* **What the exercise asks**: Below are records; transcribe each one exactly.

─── Exercise data ───

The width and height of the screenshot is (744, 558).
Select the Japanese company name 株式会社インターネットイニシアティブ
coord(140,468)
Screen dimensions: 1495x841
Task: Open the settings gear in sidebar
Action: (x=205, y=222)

───

* **Exercise answer**:
The width and height of the screenshot is (744, 558).
Select the Japanese company name 株式会社インターネットイニシアティブ
coord(140,468)
Screen dimensions: 1495x841
Task: Open the settings gear in sidebar
Action: (x=205, y=222)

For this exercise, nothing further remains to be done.